The U.S. Is About to Deploy 'Algorithmic Warfare' Against ISIS
Commercial A.I. gets weaponized for the war on terror.
Weaponized A.I. doesn’t quite look like it does in the movies — there are no clanking robot soldiers, for one — but a new military program will start to incorporate commercial algorithms in a decidedly warlike function later this year.
The Algorithmic Warfare Cross Function Team doesn’t so much kill with code as provide a military-grade image analysis service. On Thursday, Col. Drew Cukor, head of the AWCFT, explained the application of A.I. in the fight against ISIS at the Defense One Technology Summit in Washington, D.C.
“Our work force is frankly overwhelmed by the amount of data,” Cukor said, according to Breaking Defense. And no matter how good military data analysts are, “staring at things for long periods of time is clearly not what humans were designed for,” he said.
That’s where A.I. comes in. Using an adapted version of several private sector algorithms, Cukor said the military can sort through the massive amount of multimedia data, particularly video and photos from surveillance satellites and drones, looking for patterns and specific objects.

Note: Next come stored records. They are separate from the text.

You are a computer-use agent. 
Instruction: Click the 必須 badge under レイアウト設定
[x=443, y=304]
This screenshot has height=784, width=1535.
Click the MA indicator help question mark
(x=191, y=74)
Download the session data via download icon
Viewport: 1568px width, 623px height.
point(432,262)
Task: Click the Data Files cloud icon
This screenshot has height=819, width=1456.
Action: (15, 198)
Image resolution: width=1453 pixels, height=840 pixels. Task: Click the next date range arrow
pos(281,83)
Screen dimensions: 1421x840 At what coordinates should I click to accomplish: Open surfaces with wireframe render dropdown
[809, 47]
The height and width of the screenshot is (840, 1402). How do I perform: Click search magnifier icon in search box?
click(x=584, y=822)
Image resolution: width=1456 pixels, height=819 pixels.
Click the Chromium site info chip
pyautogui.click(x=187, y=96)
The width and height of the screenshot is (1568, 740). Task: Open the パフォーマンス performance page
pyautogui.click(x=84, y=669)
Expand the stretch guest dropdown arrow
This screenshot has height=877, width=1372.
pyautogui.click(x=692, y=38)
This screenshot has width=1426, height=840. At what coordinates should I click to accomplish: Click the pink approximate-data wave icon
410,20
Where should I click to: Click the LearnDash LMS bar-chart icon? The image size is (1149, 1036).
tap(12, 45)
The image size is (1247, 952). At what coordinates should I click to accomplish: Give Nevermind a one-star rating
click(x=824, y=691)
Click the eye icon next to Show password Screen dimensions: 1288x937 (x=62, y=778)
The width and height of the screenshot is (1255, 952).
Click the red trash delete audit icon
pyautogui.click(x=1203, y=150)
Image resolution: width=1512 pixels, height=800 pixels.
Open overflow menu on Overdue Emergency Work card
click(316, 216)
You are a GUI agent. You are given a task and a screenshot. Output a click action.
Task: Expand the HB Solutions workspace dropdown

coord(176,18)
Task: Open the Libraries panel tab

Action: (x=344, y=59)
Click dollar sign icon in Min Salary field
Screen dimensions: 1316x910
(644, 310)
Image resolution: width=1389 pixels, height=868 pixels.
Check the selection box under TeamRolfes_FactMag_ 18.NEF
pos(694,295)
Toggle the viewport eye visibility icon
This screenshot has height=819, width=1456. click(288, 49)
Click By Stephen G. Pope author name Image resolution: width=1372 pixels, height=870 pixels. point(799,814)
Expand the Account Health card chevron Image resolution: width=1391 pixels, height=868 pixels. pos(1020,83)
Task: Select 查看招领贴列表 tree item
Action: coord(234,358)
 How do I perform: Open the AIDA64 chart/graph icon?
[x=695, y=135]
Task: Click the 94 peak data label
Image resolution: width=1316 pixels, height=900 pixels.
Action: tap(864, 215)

“We’re not talking about three million lines of code,” Cukor said. “We’re talking about 75 lines of code… placed inside of a larger software (architecture).”
The Department of Defense has to do this with A.I., because the rate of satellites is increasing so fast it’s flooding them with data.
“If we looked at the proliferation of the new satellites over time, and we continue to do business the way we do, we’d have to hire two million more imagery analysts,” National Geospatial Intelligence Agency mission integration director Scot Currie told the conference, according to Breaking Defense.
The A.I. will be trained to recognize about 38 different types of objects in a massive amount of video footage, allowing analysts to find and track weapons, vehicles, and other battlefield assets much faster than a human viewer could. And it’s all going to happen soon.
“We will put an algorithm into a combat zone before the end of this calendar year,” Cukor said.